A Diretoria de Inteligência Policial ocupa posição central nessa estrutura e é responsável pela orientação, pela supervisão técnica e pelo controle das ações de inteligência e contrainteligência da corporação. A unidade apontada como responsável pelos documentos questionados está subordinada técnica e doutrinariamente à diretoria.

Com base nessa estrutura, Mendonça considerou que caberia à direção da área impedir a elaboração e a circulação de documentos fora das finalidades previstas para a inteligência policial. Em análise preliminar, o ministro apontou indícios de grave omissão e levantou a possibilidade de conhecimento ou participação na produção do material.

Circulação dos relatórios

A forma como os documentos circularam também foi considerada na decisão. Os próprios relatórios eram classificados como de difusão restrita, documentos de trabalho e sem valor probatório, além de apresentarem baixa confiança agregada.

Entidades ligadas à atividade de inteligência e à carreira de delegados também questionaram, conforme registrado na decisão, o emprego desse tipo de documento para produzir avaliações sobre investigações e autoridades. O argumento é que a inteligência policial e a persecução penal têm finalidades distintas.

Para Mendonça, o afastamento cautelar é necessário diante do risco de utilização das funções ocupadas pelos dirigentes durante a apuração. "A suspensão cautelar de função pública é constitucionalmente admissível quando fundada em elementos concretos, submetida à proporcionalidade e destinada a neutralizar risco efetivo à persecução penal ou de utilização indevida das prerrogativas funcionais", disse.

Além dos afastamentos, o ministro determinou que a Corregedoria da PF investigue a origem dos documentos. A apuração deverá identificar quem ordenou a produção dos relatórios, quem participou da elaboração, quando eles foram produzidos e se existem outros materiais semelhantes.

Maioria pelo afastamento

A Segunda Turma do STF formou maioria nesta terça para manter o afastamento de Andrei Rodrigues.
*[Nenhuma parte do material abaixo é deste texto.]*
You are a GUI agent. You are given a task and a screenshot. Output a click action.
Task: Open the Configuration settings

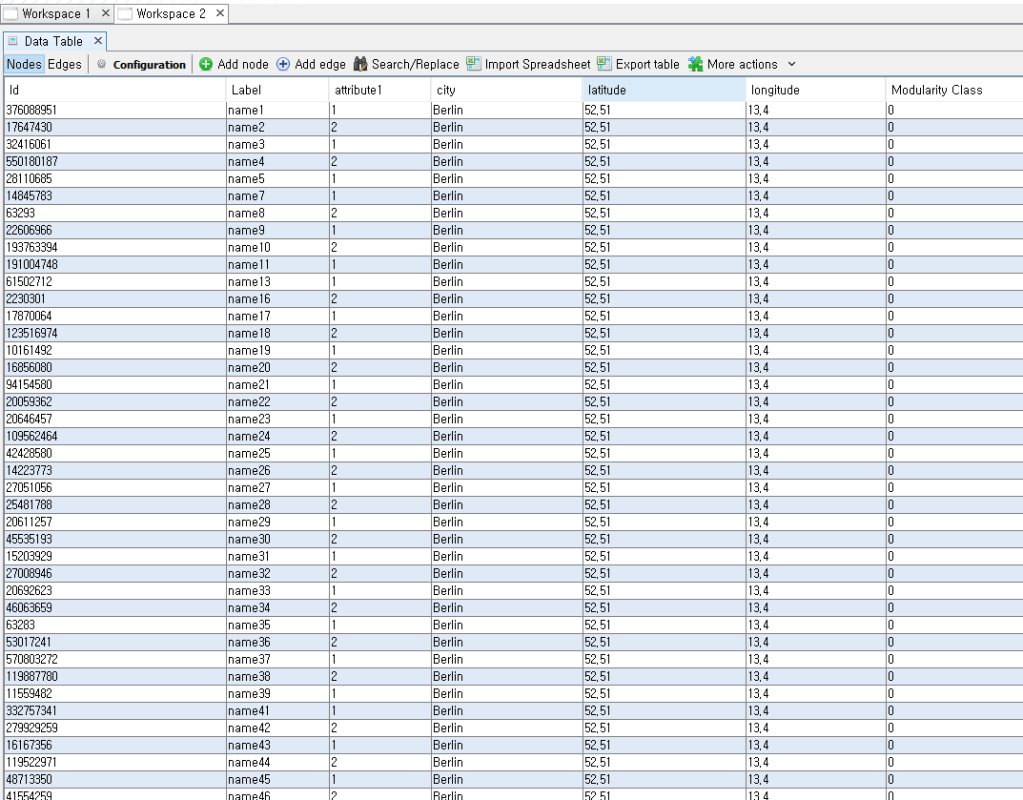pos(141,64)
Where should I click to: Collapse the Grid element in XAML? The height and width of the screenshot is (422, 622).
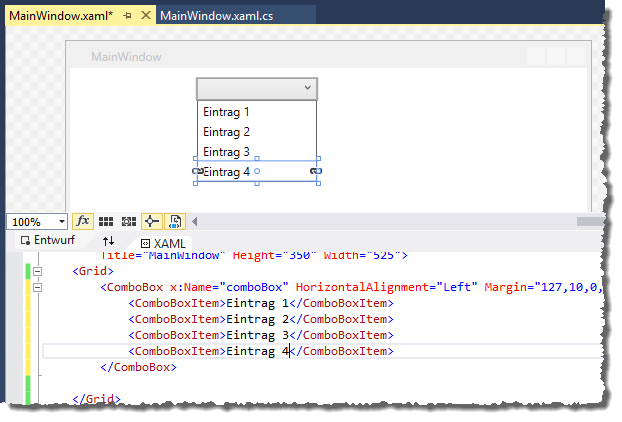tap(38, 270)
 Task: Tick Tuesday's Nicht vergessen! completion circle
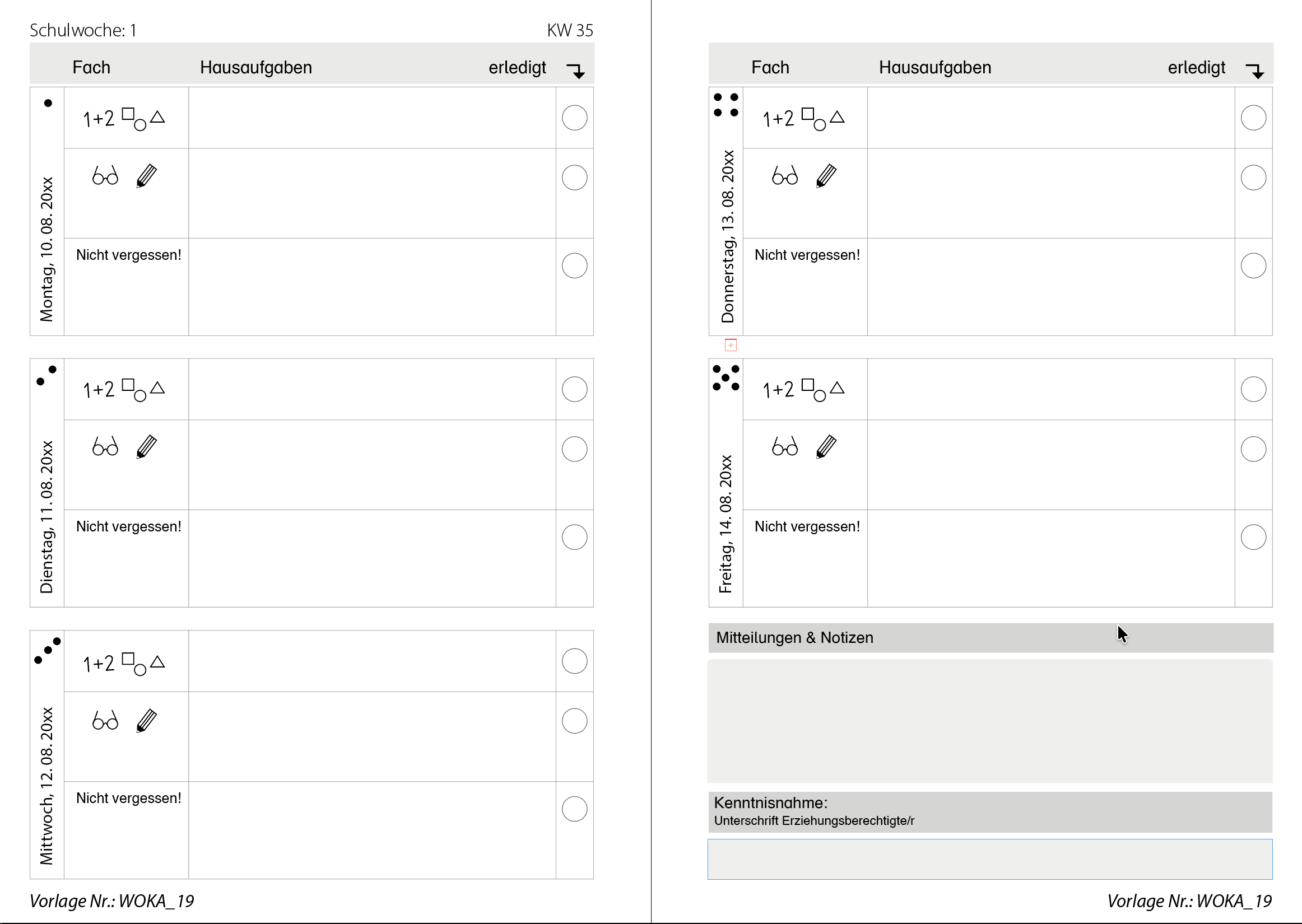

Poucos minutos após a abertura da sessão virtual extraordinária, os ministros Kassio Nunes Marques e Luiz Fux acompanharam o voto de Mendonça.

Siga nosso canal no WhatsApp e receba notícias relevantes para o seu dia

Com os três votos, houve maioria no colegiado para referendar a medida cautelar. A análise, no entanto, foi interrompida após pedido de vista do ministro Gilmar Mendes. Apesar da suspensão do julgamento, Andrei permanece afastado do comando da Polícia Federal.